Give all the data again exactly.

Records from a collection:
________
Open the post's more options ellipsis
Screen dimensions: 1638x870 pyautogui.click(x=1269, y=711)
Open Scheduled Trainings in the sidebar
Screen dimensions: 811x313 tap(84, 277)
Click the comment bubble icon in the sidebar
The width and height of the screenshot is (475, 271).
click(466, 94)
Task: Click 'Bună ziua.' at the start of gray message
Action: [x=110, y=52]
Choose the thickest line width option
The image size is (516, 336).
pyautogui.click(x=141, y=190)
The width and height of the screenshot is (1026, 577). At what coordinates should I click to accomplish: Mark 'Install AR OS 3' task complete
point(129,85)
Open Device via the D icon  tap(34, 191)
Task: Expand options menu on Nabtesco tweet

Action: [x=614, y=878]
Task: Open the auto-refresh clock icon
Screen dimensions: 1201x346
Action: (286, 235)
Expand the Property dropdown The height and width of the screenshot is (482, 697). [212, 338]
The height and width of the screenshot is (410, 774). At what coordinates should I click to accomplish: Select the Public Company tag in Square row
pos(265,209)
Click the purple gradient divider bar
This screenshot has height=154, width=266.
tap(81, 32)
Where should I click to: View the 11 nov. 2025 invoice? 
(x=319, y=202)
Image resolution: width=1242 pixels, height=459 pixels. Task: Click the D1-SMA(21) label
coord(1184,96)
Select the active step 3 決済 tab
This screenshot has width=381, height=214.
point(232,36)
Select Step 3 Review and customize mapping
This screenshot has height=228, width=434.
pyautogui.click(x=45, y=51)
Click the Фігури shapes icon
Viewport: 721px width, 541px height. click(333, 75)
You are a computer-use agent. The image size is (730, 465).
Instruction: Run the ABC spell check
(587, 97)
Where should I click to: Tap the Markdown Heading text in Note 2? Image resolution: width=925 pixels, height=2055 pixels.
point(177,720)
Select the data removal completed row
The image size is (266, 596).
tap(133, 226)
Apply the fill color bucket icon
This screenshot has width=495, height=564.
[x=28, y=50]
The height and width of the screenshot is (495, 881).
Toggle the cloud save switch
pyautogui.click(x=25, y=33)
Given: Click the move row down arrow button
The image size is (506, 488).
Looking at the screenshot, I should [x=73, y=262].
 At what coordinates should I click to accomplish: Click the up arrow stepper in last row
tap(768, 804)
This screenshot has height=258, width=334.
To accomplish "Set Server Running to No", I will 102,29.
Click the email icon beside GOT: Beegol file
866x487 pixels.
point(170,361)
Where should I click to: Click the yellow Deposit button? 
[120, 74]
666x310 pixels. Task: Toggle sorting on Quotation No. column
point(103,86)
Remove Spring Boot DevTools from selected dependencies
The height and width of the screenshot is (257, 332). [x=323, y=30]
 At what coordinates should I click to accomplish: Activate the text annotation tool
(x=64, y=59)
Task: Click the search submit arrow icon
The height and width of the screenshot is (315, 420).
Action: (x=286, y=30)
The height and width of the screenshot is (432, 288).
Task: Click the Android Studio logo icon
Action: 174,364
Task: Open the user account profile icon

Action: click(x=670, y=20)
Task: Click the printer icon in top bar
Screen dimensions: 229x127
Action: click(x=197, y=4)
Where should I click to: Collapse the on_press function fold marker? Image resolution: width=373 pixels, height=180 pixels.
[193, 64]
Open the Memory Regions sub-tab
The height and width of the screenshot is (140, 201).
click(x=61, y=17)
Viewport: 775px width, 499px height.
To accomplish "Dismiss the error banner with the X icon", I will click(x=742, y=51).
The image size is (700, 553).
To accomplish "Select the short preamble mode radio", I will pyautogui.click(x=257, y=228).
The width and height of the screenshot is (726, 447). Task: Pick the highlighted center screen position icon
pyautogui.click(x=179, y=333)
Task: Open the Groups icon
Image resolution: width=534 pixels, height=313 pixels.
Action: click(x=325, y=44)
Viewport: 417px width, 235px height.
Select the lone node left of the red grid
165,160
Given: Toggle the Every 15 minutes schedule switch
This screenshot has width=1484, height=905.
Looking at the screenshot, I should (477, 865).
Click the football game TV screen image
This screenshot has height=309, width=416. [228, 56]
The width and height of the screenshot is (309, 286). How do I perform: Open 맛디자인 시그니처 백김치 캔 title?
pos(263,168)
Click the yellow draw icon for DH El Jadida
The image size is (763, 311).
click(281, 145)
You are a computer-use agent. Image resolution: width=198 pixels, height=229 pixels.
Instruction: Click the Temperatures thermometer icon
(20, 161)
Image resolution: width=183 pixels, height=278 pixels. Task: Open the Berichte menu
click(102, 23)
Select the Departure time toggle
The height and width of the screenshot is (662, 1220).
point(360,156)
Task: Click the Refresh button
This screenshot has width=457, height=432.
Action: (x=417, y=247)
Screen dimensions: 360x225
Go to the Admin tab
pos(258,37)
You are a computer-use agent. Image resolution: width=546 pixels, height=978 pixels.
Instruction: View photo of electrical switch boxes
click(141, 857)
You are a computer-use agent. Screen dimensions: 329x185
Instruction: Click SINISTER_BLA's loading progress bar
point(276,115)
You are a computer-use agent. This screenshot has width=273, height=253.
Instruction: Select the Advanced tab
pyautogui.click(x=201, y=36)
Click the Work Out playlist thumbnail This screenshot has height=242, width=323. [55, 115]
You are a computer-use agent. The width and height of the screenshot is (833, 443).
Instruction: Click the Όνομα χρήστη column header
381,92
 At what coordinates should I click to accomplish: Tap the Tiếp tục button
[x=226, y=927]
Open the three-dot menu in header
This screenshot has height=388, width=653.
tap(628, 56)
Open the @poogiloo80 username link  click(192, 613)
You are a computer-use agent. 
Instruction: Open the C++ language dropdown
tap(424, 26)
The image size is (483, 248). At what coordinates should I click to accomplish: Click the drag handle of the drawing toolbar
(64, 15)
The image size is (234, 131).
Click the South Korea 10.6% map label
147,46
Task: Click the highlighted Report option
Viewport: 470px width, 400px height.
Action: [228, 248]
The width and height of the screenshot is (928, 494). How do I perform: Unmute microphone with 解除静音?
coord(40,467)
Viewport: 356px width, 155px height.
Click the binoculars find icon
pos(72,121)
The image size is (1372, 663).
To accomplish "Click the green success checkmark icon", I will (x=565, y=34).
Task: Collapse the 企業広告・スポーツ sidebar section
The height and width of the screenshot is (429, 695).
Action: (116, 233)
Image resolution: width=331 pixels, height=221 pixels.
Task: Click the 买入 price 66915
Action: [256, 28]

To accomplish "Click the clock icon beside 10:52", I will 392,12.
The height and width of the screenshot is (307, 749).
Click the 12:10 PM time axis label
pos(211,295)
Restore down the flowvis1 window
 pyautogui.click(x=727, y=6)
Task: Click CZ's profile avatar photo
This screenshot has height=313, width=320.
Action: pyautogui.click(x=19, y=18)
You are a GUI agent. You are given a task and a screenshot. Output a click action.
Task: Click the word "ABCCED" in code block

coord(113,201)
________
» **Exercise response**
Open the post's more options ellipsis
Screen dimensions: 1638x870 pyautogui.click(x=1269, y=711)
Open Scheduled Trainings in the sidebar
Screen dimensions: 811x313 tap(84, 277)
Click the comment bubble icon in the sidebar
The width and height of the screenshot is (475, 271).
click(466, 94)
Task: Click 'Bună ziua.' at the start of gray message
Action: [x=110, y=52]
Choose the thickest line width option
The image size is (516, 336).
pyautogui.click(x=141, y=190)
The width and height of the screenshot is (1026, 577). At what coordinates should I click to accomplish: Mark 'Install AR OS 3' task complete
point(129,85)
Open Device via the D icon  tap(34, 191)
Task: Expand options menu on Nabtesco tweet

Action: [x=614, y=878]
Task: Open the auto-refresh clock icon
Screen dimensions: 1201x346
Action: (286, 235)
Expand the Property dropdown The height and width of the screenshot is (482, 697). [212, 338]
The height and width of the screenshot is (410, 774). At what coordinates should I click to accomplish: Select the Public Company tag in Square row
pos(265,209)
Click the purple gradient divider bar
This screenshot has height=154, width=266.
tap(81, 32)
Where should I click to: View the 11 nov. 2025 invoice? 
(x=319, y=202)
Image resolution: width=1242 pixels, height=459 pixels. Task: Click the D1-SMA(21) label
coord(1184,96)
Select the active step 3 決済 tab
This screenshot has width=381, height=214.
point(232,36)
Select Step 3 Review and customize mapping
This screenshot has height=228, width=434.
pyautogui.click(x=45, y=51)
Click the Фігури shapes icon
Viewport: 721px width, 541px height. click(333, 75)
You are a computer-use agent. The image size is (730, 465).
Instruction: Run the ABC spell check
(587, 97)
Where should I click to: Tap the Markdown Heading text in Note 2? Image resolution: width=925 pixels, height=2055 pixels.
point(177,720)
Select the data removal completed row
The image size is (266, 596).
tap(133, 226)
Apply the fill color bucket icon
This screenshot has width=495, height=564.
[x=28, y=50]
The height and width of the screenshot is (495, 881).
Toggle the cloud save switch
pyautogui.click(x=25, y=33)
Given: Click the move row down arrow button
The image size is (506, 488).
Looking at the screenshot, I should [x=73, y=262].
 At what coordinates should I click to accomplish: Click the up arrow stepper in last row
tap(768, 804)
This screenshot has height=258, width=334.
To accomplish "Set Server Running to No", I will 102,29.
Click the email icon beside GOT: Beegol file
866x487 pixels.
point(170,361)
Where should I click to: Click the yellow Deposit button? 
[120, 74]
666x310 pixels. Task: Toggle sorting on Quotation No. column
point(103,86)
Remove Spring Boot DevTools from selected dependencies
The height and width of the screenshot is (257, 332). [x=323, y=30]
 At what coordinates should I click to accomplish: Activate the text annotation tool
(x=64, y=59)
Task: Click the search submit arrow icon
The height and width of the screenshot is (315, 420).
Action: (x=286, y=30)
The height and width of the screenshot is (432, 288).
Task: Click the Android Studio logo icon
Action: 174,364
Task: Open the user account profile icon

Action: click(x=670, y=20)
Task: Click the printer icon in top bar
Screen dimensions: 229x127
Action: click(x=197, y=4)
Where should I click to: Collapse the on_press function fold marker? Image resolution: width=373 pixels, height=180 pixels.
[193, 64]
Open the Memory Regions sub-tab
The height and width of the screenshot is (140, 201).
click(x=61, y=17)
Viewport: 775px width, 499px height.
To accomplish "Dismiss the error banner with the X icon", I will click(x=742, y=51).
The image size is (700, 553).
To accomplish "Select the short preamble mode radio", I will pyautogui.click(x=257, y=228).
The width and height of the screenshot is (726, 447). Task: Pick the highlighted center screen position icon
pyautogui.click(x=179, y=333)
Task: Open the Groups icon
Image resolution: width=534 pixels, height=313 pixels.
Action: click(x=325, y=44)
Viewport: 417px width, 235px height.
Select the lone node left of the red grid
165,160
Given: Toggle the Every 15 minutes schedule switch
This screenshot has width=1484, height=905.
Looking at the screenshot, I should (477, 865).
Click the football game TV screen image
This screenshot has height=309, width=416. [228, 56]
The width and height of the screenshot is (309, 286). How do I perform: Open 맛디자인 시그니처 백김치 캔 title?
pos(263,168)
Click the yellow draw icon for DH El Jadida
The image size is (763, 311).
click(281, 145)
You are a computer-use agent. Image resolution: width=198 pixels, height=229 pixels.
Instruction: Click the Temperatures thermometer icon
(20, 161)
Image resolution: width=183 pixels, height=278 pixels. Task: Open the Berichte menu
click(102, 23)
Select the Departure time toggle
The height and width of the screenshot is (662, 1220).
point(360,156)
Task: Click the Refresh button
This screenshot has width=457, height=432.
Action: (x=417, y=247)
Screen dimensions: 360x225
Go to the Admin tab
pos(258,37)
You are a computer-use agent. Image resolution: width=546 pixels, height=978 pixels.
Instruction: View photo of electrical switch boxes
click(141, 857)
You are a computer-use agent. Screen dimensions: 329x185
Instruction: Click SINISTER_BLA's loading progress bar
point(276,115)
You are a computer-use agent. This screenshot has width=273, height=253.
Instruction: Select the Advanced tab
pyautogui.click(x=201, y=36)
Click the Work Out playlist thumbnail This screenshot has height=242, width=323. [55, 115]
You are a computer-use agent. The width and height of the screenshot is (833, 443).
Instruction: Click the Όνομα χρήστη column header
381,92
 At what coordinates should I click to accomplish: Tap the Tiếp tục button
[x=226, y=927]
Open the three-dot menu in header
This screenshot has height=388, width=653.
tap(628, 56)
Open the @poogiloo80 username link  click(192, 613)
You are a computer-use agent. 
Instruction: Open the C++ language dropdown
tap(424, 26)
The image size is (483, 248). At what coordinates should I click to accomplish: Click the drag handle of the drawing toolbar
(64, 15)
The image size is (234, 131).
Click the South Korea 10.6% map label
147,46
Task: Click the highlighted Report option
Viewport: 470px width, 400px height.
Action: [228, 248]
The width and height of the screenshot is (928, 494). How do I perform: Unmute microphone with 解除静音?
coord(40,467)
Viewport: 356px width, 155px height.
Click the binoculars find icon
pos(72,121)
The image size is (1372, 663).
To accomplish "Click the green success checkmark icon", I will (x=565, y=34).
Task: Collapse the 企業広告・スポーツ sidebar section
The height and width of the screenshot is (429, 695).
Action: (116, 233)
Image resolution: width=331 pixels, height=221 pixels.
Task: Click the 买入 price 66915
Action: [256, 28]

To accomplish "Click the clock icon beside 10:52", I will 392,12.
The height and width of the screenshot is (307, 749).
Click the 12:10 PM time axis label
pos(211,295)
Restore down the flowvis1 window
 pyautogui.click(x=727, y=6)
Task: Click CZ's profile avatar photo
This screenshot has height=313, width=320.
Action: pyautogui.click(x=19, y=18)
You are a GUI agent. You are given a task and a screenshot. Output a click action.
Task: Click the word "ABCCED" in code block

coord(113,201)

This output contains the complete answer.